03/31/2015
Flying the airlines has not always meant connecting the entire world in a single day. Nor did it mean flight delays, security lines or baggage carousels. At one time, flying to a destination was an adventure and a whole new perspective on travel.
That sensation is coming back as a rare 1928 Ford Tri-Motor 5-AT airliner, operated by the Experimental Aircraft Association (EAA) in Oshkosh, Wis., makes a stop locally as part of its nationwide tour. The aircraft will be at Savannah Aviation, 34 Hangar Road from April 30th to May 3rd. All are invited to see and fly in this historic aircraft, which is owned by Liberty Aviation Museum of Port Clinton, Ohio, and operated under a lease agreement with EAA for the national tours.
Ford Motor Company founder Henry Ford, who had already changed America through his automobiles, also had a vision for moving people through flight. He saw a time when people would travel across America in airplanes at speed surpassing the fastest railroad.
“Preposterous!” some uttered.
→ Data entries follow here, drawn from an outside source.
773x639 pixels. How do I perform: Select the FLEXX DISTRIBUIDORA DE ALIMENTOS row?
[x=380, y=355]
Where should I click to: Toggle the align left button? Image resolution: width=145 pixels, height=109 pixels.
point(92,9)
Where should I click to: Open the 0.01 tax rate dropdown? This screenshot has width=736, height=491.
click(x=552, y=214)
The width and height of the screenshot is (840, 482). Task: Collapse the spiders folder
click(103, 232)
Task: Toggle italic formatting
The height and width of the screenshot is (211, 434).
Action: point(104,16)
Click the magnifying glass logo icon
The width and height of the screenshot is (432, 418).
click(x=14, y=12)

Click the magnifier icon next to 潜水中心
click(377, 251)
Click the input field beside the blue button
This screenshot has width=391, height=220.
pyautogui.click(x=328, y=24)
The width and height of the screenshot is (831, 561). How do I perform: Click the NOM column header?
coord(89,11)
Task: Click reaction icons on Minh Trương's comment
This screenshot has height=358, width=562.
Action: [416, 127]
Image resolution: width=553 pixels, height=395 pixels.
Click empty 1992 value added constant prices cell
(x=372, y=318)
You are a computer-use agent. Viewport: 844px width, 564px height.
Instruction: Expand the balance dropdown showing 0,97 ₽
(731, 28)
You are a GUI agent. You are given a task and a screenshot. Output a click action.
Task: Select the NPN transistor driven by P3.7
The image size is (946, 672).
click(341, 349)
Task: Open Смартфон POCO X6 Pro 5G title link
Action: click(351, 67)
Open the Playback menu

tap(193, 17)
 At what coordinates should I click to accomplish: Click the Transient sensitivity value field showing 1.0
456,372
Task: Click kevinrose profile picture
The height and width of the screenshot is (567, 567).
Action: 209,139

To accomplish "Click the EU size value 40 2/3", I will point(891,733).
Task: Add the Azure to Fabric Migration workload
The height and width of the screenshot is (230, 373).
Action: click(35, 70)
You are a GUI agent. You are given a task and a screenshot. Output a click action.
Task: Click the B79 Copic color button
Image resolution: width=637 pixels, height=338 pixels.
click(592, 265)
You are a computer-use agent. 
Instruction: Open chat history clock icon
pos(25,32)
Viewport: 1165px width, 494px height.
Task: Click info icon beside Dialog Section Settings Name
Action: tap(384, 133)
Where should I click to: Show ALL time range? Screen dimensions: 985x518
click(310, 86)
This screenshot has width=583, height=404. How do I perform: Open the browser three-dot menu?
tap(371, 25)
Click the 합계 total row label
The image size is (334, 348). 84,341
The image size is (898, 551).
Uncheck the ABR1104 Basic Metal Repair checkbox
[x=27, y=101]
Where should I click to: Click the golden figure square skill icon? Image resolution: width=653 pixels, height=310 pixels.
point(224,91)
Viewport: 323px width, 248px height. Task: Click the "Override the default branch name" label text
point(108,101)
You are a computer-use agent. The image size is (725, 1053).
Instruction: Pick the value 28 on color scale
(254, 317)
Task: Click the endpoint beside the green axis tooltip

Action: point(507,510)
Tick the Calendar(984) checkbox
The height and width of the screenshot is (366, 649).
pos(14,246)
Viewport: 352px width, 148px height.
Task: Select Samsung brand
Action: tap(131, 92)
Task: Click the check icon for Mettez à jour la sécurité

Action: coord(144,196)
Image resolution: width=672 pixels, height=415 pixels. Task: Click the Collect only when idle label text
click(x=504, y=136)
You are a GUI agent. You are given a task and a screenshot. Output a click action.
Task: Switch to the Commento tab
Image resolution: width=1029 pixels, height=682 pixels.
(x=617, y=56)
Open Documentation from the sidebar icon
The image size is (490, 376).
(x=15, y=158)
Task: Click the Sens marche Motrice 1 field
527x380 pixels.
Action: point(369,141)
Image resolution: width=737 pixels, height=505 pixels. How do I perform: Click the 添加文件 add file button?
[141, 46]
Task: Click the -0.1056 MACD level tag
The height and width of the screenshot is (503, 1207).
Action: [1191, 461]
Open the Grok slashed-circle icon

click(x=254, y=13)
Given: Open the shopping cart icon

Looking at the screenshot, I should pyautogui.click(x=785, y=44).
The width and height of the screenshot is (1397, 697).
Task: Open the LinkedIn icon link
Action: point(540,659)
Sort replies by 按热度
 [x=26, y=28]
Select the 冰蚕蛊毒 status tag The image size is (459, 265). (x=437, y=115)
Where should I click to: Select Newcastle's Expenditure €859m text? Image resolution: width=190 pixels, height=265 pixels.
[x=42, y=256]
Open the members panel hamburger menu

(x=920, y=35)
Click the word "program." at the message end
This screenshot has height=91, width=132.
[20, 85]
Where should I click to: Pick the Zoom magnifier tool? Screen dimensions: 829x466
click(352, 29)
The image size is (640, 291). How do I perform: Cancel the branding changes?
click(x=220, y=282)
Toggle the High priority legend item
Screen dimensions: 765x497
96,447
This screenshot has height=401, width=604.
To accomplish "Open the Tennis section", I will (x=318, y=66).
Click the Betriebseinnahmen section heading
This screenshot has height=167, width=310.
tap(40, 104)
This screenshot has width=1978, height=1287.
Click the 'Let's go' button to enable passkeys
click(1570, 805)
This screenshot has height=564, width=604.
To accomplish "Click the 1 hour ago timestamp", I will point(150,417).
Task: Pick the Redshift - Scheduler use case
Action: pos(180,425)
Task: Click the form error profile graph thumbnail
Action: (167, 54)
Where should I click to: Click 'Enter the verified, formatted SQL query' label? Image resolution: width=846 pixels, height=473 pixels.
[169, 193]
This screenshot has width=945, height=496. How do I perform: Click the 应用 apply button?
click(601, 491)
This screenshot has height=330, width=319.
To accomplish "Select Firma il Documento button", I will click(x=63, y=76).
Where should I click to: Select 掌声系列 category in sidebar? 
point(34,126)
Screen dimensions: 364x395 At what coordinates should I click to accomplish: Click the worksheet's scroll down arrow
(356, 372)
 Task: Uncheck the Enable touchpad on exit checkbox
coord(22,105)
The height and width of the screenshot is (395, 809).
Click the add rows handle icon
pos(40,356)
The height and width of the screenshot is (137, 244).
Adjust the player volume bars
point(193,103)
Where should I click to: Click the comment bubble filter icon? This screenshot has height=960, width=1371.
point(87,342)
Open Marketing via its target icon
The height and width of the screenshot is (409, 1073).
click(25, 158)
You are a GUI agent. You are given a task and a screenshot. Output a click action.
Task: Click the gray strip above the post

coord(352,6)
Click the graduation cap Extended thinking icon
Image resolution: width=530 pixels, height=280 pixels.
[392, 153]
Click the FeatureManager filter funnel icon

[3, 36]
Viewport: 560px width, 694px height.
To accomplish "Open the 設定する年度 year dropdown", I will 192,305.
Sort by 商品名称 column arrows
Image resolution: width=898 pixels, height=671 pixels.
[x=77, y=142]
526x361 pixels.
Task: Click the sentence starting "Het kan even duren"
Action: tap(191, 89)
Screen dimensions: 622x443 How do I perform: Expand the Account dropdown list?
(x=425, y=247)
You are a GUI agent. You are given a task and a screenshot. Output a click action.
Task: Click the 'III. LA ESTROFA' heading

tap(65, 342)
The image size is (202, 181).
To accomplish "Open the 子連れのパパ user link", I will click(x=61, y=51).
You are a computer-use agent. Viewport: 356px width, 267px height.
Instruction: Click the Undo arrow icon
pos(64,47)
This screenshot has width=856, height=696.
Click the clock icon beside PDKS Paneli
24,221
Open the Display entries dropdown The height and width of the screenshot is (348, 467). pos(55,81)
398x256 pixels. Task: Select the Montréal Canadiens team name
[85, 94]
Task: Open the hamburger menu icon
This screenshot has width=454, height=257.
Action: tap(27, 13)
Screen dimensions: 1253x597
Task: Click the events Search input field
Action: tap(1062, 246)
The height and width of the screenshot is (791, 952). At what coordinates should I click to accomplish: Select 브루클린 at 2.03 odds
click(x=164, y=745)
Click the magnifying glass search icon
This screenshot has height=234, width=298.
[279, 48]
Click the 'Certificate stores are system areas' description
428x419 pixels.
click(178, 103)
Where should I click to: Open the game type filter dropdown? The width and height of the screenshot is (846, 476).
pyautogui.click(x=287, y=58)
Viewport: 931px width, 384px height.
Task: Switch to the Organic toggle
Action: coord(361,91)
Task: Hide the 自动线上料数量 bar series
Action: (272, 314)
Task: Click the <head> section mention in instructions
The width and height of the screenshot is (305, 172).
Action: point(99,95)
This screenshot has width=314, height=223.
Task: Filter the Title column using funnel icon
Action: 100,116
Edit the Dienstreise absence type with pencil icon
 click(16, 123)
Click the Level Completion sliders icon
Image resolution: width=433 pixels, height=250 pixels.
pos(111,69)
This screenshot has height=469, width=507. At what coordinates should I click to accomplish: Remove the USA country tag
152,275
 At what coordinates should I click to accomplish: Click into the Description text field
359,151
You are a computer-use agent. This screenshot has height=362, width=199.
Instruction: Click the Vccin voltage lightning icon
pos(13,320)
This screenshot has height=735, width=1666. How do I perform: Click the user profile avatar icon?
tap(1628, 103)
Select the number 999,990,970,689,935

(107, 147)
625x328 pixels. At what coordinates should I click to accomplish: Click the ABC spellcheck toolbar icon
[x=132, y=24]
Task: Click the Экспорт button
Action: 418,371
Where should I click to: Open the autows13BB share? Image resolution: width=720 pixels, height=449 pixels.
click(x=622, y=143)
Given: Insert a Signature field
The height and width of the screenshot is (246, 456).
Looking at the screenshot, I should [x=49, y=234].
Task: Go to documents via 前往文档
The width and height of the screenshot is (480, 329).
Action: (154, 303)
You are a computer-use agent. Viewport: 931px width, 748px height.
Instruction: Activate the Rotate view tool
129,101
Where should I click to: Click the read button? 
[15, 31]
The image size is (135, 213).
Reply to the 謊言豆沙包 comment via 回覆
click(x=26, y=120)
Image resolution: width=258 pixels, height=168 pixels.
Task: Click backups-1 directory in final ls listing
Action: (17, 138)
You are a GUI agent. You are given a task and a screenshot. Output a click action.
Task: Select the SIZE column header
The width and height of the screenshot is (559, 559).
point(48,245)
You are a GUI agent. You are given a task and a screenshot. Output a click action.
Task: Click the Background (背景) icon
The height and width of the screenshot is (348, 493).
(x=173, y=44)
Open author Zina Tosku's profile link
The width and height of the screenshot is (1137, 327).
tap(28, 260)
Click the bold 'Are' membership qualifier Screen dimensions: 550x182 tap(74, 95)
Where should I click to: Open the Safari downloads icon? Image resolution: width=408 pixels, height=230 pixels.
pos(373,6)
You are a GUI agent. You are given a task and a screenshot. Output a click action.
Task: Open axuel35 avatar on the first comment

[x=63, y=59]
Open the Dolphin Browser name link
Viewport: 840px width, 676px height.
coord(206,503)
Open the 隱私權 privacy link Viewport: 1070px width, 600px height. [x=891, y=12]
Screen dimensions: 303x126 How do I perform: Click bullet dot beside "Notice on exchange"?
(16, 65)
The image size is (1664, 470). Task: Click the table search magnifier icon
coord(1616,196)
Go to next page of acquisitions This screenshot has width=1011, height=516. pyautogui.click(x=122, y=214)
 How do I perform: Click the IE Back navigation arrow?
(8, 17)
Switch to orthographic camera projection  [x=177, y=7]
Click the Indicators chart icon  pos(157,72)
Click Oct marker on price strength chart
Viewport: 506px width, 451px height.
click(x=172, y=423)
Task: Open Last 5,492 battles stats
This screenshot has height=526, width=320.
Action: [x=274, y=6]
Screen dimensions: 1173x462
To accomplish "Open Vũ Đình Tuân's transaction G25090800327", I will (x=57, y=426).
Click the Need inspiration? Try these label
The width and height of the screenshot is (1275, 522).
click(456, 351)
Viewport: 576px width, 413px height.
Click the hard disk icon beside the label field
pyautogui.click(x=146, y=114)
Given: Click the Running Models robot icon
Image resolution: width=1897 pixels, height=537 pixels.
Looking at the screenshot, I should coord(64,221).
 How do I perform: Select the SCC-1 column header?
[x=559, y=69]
After all, Charles Lindbergh had only two years before survived a harrowing 33-hour solo flight across the Atlantic Ocean and became a worldwide celebrity for doing it. The idea of the average person being able to fly to a distant destination on a scheduled flight … well, that was just a dream.
Ford was driven to prove his concept, though. Although fewer than 200 of the Ford Tri-Motors were built over a seven-year period before it was overtaken by newer technology, it showed that passenger flights were possible on a grander scale than ever imagined.
“What Henry Ford did was bring the possibility of powered flight to the public, beyond the barnstorming and pioneer era that defined aviation to that point,” said Sean Elliott, an EAA vice president who is also an experienced pilot of the Tri-Motor. “His position as an influential industrial leader brought credibility to the nation of passenger air service.”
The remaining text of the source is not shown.